:: Estratto del documento ::
▼
Ma andiamo con ordine.

 

Come mi ha fatto notare uno dei leader del movimento durante un’intervista, al-hirak non è il semplice riflesso di quello che è accaduto e accade al di là dei confini si stato. La protesta ha tratto forza e coraggio nell’emulazione ma le origini del malcontento sono antecedenti.

 

Durante gli anni 1950 e 1960, gli hashemiti riescono a imporre il loro dominio sul territorio attraverso una rete di favori e scambi che assicura loro l’appoggio di gran parte delle famiglie e clan transgiordani delle zone rurali del paese. Il patto si viene a definire istituzionalmente con la creazione di un apparato burocratico abnorme e un sistema militare sovrasviluppato. Il contratto sociale funziona: lealtà politica in cambio di posti di lavoro. Il prezzo da pagare tuttavia è alto. Configurandosi come un vero e proprio sistema di welfare, il patronato hashemita ha bisogno di essere oliato con cospicue somme di denaro; una liquidità però che le scarse finanze giordane non possono garantire. Fortunatamente per re Hussein e re Abdullah II, la centralità geopolitica della Giordania in Medio Oriente assicura un flusso costante di entrate e aiuti allo sviluppo prevalentemente dall’Europa, dagli Stati Uniti e dai paesi del golfo. Il clientelismo e la corruzione rampante però aggravano la situazione. Lo sviluppo di un’economia indipendente dagli aiuti esterni non solo fatica a decollare ma s’impantana sempre di più. La dipendenza dei transgiordani dal sistema clientelare hashemita si cronicizza e con questa anche il divario economico tra le zone meridionali e i ricchi centri urbani del nord-ovest, dove vive una maggioranza di giordani d’origine palestinese. Con l’acuirsi della polarizzazione sociale ed economica aumenta lo scontento. I primi segnali si hanno nel 1989 e nel 1996: alcune rivolte scoppiano nel sud del paese in risposta all’aumento dei prezzi delle materie prime. Nessuna di queste però mette in discussione l’autorità di re Hussein. Con l’insediamento al trono di Abdalla II nel 1999 la situazione si aggrava.
▲
:: Compito richiesto a ::
Ripeti esattamente le righe dei record, partendo da quella che contiene "Rachell More (148, 1239)" e arrivando a quella che contiene "SusanneOsche (51, 640)", tutte e due comprese.

:: Dati da elaborare ::
▼
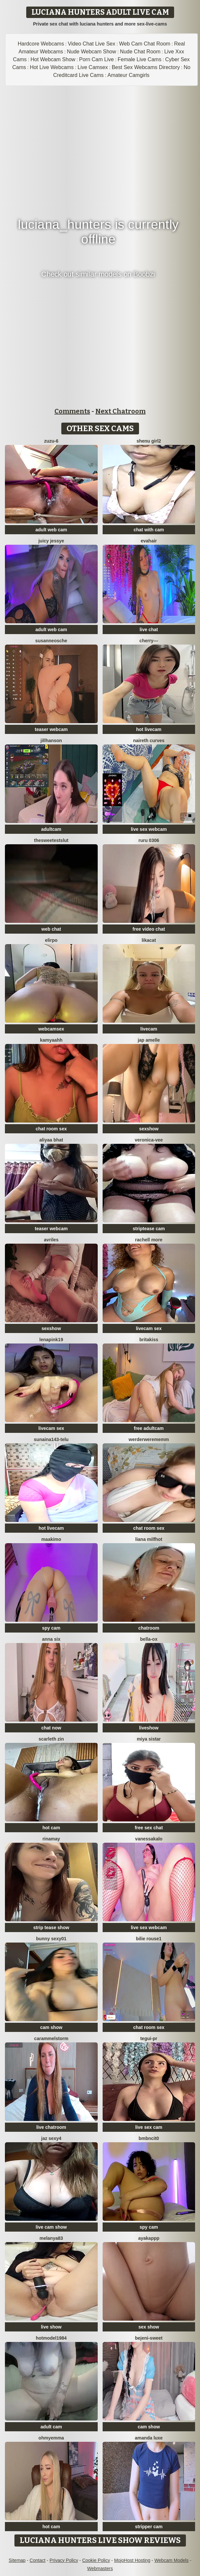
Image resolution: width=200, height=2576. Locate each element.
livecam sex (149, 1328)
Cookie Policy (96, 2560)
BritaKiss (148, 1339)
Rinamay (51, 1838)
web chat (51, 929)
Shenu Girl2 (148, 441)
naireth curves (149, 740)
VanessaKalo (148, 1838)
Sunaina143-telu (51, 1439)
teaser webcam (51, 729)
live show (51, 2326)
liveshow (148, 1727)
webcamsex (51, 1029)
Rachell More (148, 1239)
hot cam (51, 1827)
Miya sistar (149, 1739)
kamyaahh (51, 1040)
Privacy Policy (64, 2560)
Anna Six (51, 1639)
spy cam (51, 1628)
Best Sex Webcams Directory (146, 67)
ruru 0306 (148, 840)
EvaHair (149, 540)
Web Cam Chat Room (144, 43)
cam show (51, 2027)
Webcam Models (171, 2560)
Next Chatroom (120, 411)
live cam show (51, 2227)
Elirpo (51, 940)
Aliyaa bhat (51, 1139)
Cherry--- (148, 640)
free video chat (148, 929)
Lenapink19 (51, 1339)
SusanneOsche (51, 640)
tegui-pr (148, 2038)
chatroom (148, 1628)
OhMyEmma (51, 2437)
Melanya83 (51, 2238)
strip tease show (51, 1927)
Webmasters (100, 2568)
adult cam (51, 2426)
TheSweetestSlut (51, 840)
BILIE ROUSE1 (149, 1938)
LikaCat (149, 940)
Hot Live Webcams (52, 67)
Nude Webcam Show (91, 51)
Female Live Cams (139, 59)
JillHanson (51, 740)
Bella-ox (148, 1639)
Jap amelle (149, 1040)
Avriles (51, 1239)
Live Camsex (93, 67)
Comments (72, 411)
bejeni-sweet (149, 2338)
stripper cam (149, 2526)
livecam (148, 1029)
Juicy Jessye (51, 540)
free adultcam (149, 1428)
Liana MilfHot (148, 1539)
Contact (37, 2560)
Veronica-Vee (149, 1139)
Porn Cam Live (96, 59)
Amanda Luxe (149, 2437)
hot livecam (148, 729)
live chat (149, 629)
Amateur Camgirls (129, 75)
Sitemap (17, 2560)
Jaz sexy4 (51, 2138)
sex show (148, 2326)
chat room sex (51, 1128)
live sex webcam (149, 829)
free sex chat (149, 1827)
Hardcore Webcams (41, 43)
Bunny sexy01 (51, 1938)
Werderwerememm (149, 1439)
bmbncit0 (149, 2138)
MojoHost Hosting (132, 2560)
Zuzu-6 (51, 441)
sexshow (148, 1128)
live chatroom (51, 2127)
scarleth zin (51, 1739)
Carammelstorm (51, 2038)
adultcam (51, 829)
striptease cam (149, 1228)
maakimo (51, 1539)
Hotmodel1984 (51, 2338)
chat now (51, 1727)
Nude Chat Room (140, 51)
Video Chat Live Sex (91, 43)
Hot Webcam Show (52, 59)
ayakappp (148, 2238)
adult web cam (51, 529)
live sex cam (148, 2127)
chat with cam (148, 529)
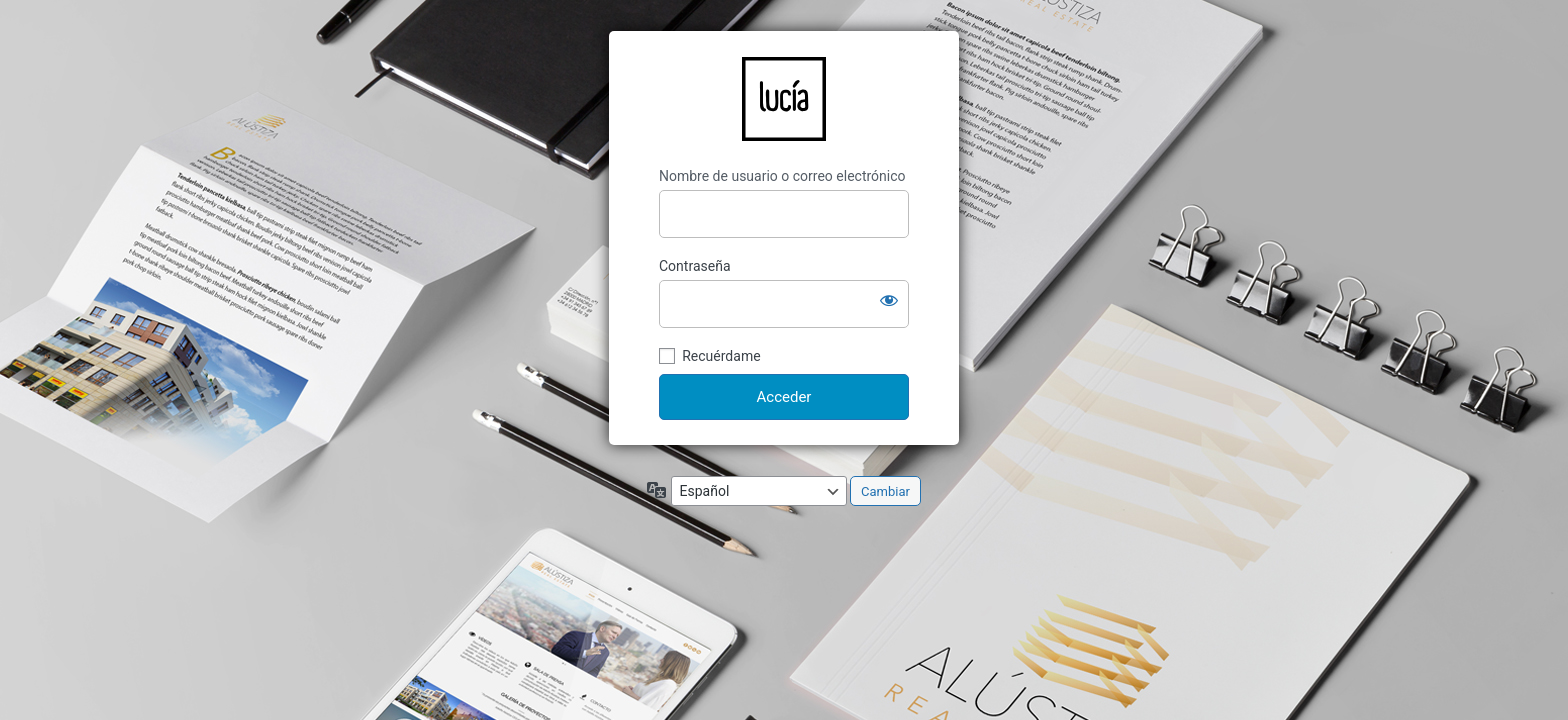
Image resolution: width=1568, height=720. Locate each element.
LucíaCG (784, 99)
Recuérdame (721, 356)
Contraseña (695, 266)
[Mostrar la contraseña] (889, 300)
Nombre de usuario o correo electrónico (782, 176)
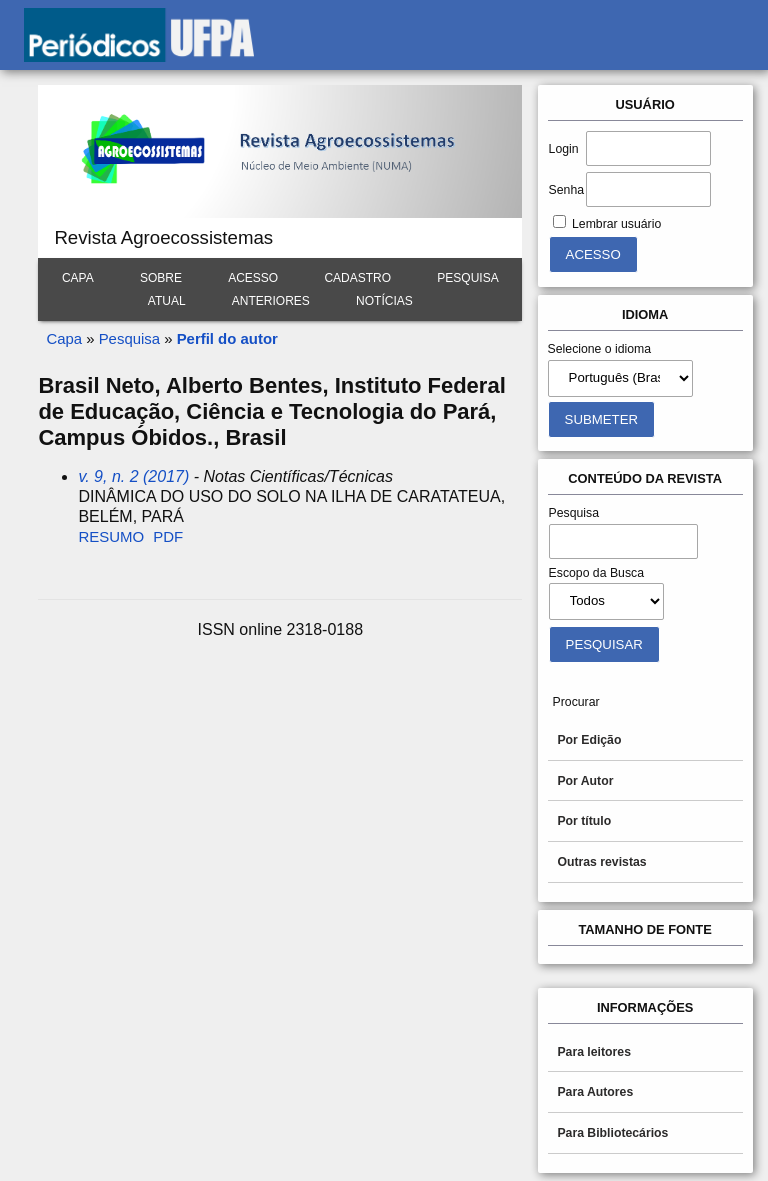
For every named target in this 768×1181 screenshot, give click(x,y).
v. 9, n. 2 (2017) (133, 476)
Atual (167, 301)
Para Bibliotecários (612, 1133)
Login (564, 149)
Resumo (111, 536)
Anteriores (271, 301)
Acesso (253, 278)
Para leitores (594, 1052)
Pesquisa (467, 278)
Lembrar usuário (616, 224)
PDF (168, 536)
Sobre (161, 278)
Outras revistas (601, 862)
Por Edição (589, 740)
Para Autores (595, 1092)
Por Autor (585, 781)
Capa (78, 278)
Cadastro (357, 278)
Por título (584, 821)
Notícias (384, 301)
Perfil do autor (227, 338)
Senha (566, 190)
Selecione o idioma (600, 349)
▲
:: Compito richiesto b ::
Riproduci parola per parola il passo del testo sulla Giordania che parte da "Ma andiamo con" e arriva a "malcontento sono antecedenti.".

:: Risultato a ::
Rachell More (148, 1239)
hot cam (51, 1827)
Miya sistar (149, 1739)
kamyaahh (51, 1040)
Privacy Policy (64, 2560)
Anna Six (51, 1639)
spy cam (51, 1628)
Best Sex Webcams Directory (146, 67)
ruru 0306 (148, 840)
EvaHair (149, 540)
Web Cam Chat Room (144, 43)
cam show (51, 2027)
Webcam Models (171, 2560)
Next Chatroom (120, 411)
live cam show (51, 2227)
Elirpo (51, 940)
Aliyaa bhat (51, 1139)
Cherry--- (148, 640)
free video chat (148, 929)
Lenapink19 (51, 1339)
SusanneOsche (51, 640)

:: Risultato b ::
Ma andiamo con ordine.

 

Come mi ha fatto notare uno dei leader del movimento durante un’intervista, al-hirak non è il semplice riflesso di quello che è accaduto e accade al di là dei confini si stato. La protesta ha tratto forza e coraggio nell’emulazione ma le origini del malcontento sono antecedenti.